Continue the article about algae that remove strontium from water, starting right after its final sentence.

#### TEXT EXCERPT:
+---+

By Richard A. Lovett of Nature magazine
Common freshwater algae might hold a key to cleaning up after disasters such as Japan's Fukushima nuclear accident, scientists said yesterday at a meeting of the American Chemical Society in Anaheim, Calif.
The algae, called Closterium moniliferum, are members of the desmid order, known to microbiologists for their distinctive shapes, said Minna Krejci, a materials scientist at Northwestern University in Evanston, Illinois. But the crescent-shaped C. moniliferum caught Krejci's eye because of its unusual ability to remove strontium from water, depositing it in crystals that form in subcellular structures known as vacuoles--an knack that could include the radioactive isotope strontium 90.
Strontium is very similar in properties and atomic size to calcium, so biological processes can't easily separate the two elements. That makes strontium 90 a particularly dangerous isotope: it can infiltrate milk, bones, bone marrow, blood and other tissues, where the radiation that it emits can eventually cause cancer.
"That's what makes strontium 90 one of the dominant health risks of spent fuel for the first 100 years or so after it leaves the reactor," says Krejci. The radioisotope has a half-life of about 30 years.
Unfortunately, reactor waste and accidental spills can contain up to 10 billion times more calcium than strontium, making it very difficult to clean up the strontium without also having to dispose of a mountain of harmless calcium. "We need a highly efficient and selective method of separating it," says Krejci.
Enter C. moniliferum. The organism has no particular interest in strontium: it mostly collects barium. But strontium is midway between calcium and barium in size and properties, so any of it that happens to be around gets crystallized as well. Meanwhile, even though calcium is far more abundant than either of the other two elements, it is different enough to barium that it gets left behind.
The result is a crystal that is mainly composed of barium, but is massively enriched in strontium.

+---+

#### DATASET EXTRACT:
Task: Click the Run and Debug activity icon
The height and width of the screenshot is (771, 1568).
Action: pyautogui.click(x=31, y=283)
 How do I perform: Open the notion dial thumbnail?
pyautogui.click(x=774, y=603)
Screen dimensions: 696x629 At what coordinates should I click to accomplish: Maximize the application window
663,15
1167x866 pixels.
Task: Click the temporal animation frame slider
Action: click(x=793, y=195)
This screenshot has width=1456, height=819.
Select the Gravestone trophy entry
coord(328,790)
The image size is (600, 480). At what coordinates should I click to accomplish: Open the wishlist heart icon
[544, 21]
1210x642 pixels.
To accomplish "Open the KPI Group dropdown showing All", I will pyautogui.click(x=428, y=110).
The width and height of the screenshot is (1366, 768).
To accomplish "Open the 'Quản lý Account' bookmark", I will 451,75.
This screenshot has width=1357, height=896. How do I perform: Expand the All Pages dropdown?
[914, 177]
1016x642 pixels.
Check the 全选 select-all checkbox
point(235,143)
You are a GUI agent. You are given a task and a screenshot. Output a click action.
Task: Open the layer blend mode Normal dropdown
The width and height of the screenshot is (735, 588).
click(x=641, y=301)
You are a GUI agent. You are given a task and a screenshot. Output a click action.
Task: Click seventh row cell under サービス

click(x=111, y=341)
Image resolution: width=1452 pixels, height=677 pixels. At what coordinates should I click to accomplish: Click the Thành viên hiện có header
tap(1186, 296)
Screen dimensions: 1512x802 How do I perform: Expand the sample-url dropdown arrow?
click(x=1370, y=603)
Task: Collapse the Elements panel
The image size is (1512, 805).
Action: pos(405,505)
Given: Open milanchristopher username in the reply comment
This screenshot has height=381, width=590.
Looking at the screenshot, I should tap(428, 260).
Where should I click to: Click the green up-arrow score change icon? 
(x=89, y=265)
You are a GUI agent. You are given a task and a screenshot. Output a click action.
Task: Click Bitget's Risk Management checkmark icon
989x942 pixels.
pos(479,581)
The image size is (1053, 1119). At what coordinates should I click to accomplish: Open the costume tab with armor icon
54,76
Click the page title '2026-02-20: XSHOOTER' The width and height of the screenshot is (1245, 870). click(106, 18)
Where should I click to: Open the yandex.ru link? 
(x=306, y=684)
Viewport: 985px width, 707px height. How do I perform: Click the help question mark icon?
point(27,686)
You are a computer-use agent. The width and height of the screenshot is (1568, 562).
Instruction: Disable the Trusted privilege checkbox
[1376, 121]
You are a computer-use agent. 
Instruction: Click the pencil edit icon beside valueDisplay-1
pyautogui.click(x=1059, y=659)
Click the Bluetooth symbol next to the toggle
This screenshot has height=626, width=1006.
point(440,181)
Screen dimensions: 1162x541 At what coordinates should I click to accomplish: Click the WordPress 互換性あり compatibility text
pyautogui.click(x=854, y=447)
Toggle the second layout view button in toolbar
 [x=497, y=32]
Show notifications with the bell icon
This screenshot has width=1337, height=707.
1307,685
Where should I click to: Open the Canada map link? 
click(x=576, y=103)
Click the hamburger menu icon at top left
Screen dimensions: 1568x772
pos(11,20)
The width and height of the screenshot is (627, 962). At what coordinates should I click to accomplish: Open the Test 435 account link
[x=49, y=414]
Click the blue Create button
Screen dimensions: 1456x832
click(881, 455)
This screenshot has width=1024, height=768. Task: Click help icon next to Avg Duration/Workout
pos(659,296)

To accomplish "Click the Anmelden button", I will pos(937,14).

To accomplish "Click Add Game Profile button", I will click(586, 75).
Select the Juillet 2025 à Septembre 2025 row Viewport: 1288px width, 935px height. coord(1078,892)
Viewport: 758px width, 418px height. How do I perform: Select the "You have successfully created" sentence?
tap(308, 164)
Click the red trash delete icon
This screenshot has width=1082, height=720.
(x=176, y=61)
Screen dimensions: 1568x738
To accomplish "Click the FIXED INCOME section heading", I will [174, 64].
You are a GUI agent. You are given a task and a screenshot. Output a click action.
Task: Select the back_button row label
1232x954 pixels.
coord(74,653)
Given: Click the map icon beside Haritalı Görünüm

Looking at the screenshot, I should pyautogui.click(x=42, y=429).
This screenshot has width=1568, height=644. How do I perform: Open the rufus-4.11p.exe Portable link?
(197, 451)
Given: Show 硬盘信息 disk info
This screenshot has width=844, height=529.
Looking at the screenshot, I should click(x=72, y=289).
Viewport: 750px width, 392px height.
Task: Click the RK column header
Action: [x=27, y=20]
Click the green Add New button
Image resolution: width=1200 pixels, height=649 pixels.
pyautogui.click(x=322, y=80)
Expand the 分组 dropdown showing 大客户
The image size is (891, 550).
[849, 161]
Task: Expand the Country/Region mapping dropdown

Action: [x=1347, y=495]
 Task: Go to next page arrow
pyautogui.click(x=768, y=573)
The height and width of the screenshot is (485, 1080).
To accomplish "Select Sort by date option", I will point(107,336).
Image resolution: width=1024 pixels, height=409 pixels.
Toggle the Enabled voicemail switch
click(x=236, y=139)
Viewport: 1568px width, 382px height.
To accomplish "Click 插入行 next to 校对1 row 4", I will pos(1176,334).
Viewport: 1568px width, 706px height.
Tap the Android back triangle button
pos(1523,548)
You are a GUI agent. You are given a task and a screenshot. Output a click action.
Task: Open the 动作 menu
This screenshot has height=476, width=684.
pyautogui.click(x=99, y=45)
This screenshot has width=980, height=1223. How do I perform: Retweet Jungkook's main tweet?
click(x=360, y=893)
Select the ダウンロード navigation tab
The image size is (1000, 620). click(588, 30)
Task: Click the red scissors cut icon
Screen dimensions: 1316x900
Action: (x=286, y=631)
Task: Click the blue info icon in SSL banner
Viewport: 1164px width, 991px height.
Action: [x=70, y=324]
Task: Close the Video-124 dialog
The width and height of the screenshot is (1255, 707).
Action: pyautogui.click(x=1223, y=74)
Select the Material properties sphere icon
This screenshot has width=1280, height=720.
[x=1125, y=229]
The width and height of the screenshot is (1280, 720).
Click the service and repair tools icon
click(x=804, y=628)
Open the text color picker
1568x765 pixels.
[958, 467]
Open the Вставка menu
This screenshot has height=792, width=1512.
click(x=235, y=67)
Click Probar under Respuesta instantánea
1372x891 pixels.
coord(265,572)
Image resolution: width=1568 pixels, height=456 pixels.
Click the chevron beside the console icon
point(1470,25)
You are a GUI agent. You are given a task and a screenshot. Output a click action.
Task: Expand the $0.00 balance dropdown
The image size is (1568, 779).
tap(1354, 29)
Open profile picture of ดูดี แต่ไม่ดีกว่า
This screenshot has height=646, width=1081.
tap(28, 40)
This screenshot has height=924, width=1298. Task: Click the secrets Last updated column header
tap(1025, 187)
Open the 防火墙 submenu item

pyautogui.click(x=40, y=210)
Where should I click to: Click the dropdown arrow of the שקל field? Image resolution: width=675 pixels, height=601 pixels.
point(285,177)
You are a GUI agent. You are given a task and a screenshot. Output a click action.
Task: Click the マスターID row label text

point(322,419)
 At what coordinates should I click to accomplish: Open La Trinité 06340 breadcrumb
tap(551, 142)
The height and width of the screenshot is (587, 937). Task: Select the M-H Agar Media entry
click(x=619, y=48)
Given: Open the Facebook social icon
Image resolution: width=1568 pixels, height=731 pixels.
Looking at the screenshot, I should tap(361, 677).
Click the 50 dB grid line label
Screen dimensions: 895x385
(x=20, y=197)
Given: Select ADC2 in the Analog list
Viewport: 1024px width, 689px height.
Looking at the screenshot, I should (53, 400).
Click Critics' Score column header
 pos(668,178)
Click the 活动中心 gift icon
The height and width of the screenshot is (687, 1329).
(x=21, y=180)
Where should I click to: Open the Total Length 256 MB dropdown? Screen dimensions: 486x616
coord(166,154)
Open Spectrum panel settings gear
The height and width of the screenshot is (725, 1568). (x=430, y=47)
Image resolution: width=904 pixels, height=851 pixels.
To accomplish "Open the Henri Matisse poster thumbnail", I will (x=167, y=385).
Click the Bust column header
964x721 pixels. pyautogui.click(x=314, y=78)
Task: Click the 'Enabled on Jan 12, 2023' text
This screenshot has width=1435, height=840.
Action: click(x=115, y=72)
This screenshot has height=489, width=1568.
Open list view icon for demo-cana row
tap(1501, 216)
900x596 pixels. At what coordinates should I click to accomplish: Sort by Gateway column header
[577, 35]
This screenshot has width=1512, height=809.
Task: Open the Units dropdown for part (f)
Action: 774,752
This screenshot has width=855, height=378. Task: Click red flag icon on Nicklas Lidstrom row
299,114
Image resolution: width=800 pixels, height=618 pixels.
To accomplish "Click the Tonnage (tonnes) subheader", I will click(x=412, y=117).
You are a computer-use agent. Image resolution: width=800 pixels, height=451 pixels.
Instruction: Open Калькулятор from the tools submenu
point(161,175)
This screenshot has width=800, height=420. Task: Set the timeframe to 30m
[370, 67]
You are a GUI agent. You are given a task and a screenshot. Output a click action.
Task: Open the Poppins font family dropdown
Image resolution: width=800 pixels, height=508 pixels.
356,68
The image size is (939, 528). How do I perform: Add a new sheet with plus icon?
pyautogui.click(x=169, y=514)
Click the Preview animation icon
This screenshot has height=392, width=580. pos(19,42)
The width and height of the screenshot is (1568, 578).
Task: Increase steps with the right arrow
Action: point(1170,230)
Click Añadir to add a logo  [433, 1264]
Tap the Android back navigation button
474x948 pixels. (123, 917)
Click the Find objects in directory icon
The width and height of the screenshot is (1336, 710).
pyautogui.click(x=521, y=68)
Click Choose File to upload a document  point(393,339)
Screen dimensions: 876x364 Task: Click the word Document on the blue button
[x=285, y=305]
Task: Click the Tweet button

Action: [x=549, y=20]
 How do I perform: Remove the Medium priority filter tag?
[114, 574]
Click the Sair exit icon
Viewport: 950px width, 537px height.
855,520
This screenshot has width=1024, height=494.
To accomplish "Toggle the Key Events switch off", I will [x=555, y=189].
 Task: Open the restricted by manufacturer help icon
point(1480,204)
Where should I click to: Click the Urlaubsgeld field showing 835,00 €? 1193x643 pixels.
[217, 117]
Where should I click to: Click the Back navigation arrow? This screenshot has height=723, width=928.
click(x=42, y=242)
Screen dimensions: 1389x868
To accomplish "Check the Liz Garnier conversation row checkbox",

+---+

#### REPLY TO THE TASK:
How do they do that?
Much of Krejci's research so far has focused on trying to work out how the algae generate the crystals, with an eye to making the process even more strontium-selective. For the moment, she knows that the organism isn't purposefully bringing excess barium and strontium through its cell walls. Rather, she says, the crystals appear to form because the vacuoles in which they collect are rich in sulfate. Barium and strontium have relatively low solubility in sulfate solutions, so any barium and strontium that make their way into these vacuoles easily precipitate out to form crystals.
Microbiologists don't know whether the crystals have any function for the organism. Perhaps they are simply waste, forming by accident in vacuoles that serve as storage depots for sulfate, said Krejci.
Whatever purpose the crystals serve, Krejci's research has found that it is possible to enhance the uptake of strontium by tailoring the amount of barium in the algae's environment. This, she says, means that it might prove possible to seed nuclear waste, or a spill of radioactive material, with barium to encourage the algae to grab the strontium--easy to do, she says, because "it would only be a small amount" of barium.
It might also be possible to improve the process by tinkering with sulfate levels in the environment, thereby changing the amount of sulfate in the vacuoles. "Once we learn about how the cells respond to conditions, we can think of more elegant ways to manipulate them," says Krejci.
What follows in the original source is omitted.